Your instructions: Could you set out every line of the items below as a Markdown table, with a No. column numbering the rows and a Line column holding each line? Leave out blank lines.

Exercise inputs:

↓

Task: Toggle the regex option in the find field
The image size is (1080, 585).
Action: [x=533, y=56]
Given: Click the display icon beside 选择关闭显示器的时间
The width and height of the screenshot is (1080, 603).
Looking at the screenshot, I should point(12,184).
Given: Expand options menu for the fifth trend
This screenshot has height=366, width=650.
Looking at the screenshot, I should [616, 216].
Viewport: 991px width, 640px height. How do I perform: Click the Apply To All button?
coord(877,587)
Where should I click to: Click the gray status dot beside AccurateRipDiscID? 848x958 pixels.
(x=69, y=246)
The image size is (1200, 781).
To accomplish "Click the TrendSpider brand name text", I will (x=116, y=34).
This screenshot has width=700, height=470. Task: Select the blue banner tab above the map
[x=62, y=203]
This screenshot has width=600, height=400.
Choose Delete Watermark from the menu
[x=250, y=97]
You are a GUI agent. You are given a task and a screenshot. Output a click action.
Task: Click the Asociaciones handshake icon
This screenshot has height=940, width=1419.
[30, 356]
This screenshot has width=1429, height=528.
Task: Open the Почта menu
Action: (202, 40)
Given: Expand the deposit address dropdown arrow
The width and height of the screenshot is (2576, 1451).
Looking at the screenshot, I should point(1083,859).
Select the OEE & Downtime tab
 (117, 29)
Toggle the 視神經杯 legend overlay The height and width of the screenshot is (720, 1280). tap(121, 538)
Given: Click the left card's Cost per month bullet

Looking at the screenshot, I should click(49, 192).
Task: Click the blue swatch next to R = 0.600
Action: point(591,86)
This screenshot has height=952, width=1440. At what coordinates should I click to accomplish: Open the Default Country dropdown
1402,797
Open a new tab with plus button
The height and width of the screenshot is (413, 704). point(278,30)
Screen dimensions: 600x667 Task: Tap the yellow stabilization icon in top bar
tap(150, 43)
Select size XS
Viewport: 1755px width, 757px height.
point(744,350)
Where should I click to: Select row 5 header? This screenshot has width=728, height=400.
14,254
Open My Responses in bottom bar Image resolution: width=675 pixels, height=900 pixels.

↑

Written solution:
| No. | Line |
|---|---|
| 1 | Task: Toggle the regex option in the find field |
| 2 | The image size is (1080, 585). |
| 3 | Action: [x=533, y=56] |
| 4 | Given: Click the display icon beside 选择关闭显示器的时间 |
| 5 | The width and height of the screenshot is (1080, 603). |
| 6 | Looking at the screenshot, I should point(12,184). |
| 7 | Given: Expand options menu for the fifth trend |
| 8 | This screenshot has height=366, width=650. |
| 9 | Looking at the screenshot, I should [616, 216]. |
| 10 | Viewport: 991px width, 640px height. How do I perform: Click the Apply To All button? |
| 11 | coord(877,587) |
| 12 | Where should I click to: Click the gray status dot beside AccurateRipDiscID? 848x958 pixels. |
| 13 | (x=69, y=246) |
| 14 | The image size is (1200, 781). |
| 15 | To accomplish "Click the TrendSpider brand name text", I will (x=116, y=34). |
| 16 | This screenshot has width=700, height=470. Task: Select the blue banner tab above the map |
| 17 | [x=62, y=203] |
| 18 | This screenshot has width=600, height=400. |
| 19 | Choose Delete Watermark from the menu |
| 20 | [x=250, y=97] |
| 21 | You are a GUI agent. You are given a task and a screenshot. Output a click action. |
| 22 | Task: Click the Asociaciones handshake icon |
| 23 | This screenshot has height=940, width=1419. |
| 24 | [30, 356] |
| 25 | This screenshot has width=1429, height=528. |
| 26 | Task: Open the Почта menu |
| 27 | Action: (202, 40) |
| 28 | Given: Expand the deposit address dropdown arrow |
| 29 | The width and height of the screenshot is (2576, 1451). |
| 30 | Looking at the screenshot, I should point(1083,859). |
| 31 | Select the OEE & Downtime tab |
| 32 |  (117, 29) |
| 33 | Toggle the 視神經杯 legend overlay The height and width of the screenshot is (720, 1280). tap(121, 538) |
| 34 | Given: Click the left card's Cost per month bullet |
| 35 | Looking at the screenshot, I should click(49, 192). |
| 36 | Task: Click the blue swatch next to R = 0.600 |
| 37 | Action: point(591,86) |
| 38 | This screenshot has height=952, width=1440. At what coordinates should I click to accomplish: Open the Default Country dropdown |
| 39 | 1402,797 |
| 40 | Open a new tab with plus button |
| 41 | The height and width of the screenshot is (413, 704). point(278,30) |
| 42 | Screen dimensions: 600x667 Task: Tap the yellow stabilization icon in top bar |
| 43 | tap(150, 43) |
| 44 | Select size XS |
| 45 | Viewport: 1755px width, 757px height. |
| 46 | point(744,350) |
| 47 | Where should I click to: Select row 5 header? This screenshot has width=728, height=400. |
| 48 | 14,254 |
| 49 | Open My Responses in bottom bar Image resolution: width=675 pixels, height=900 pixels. |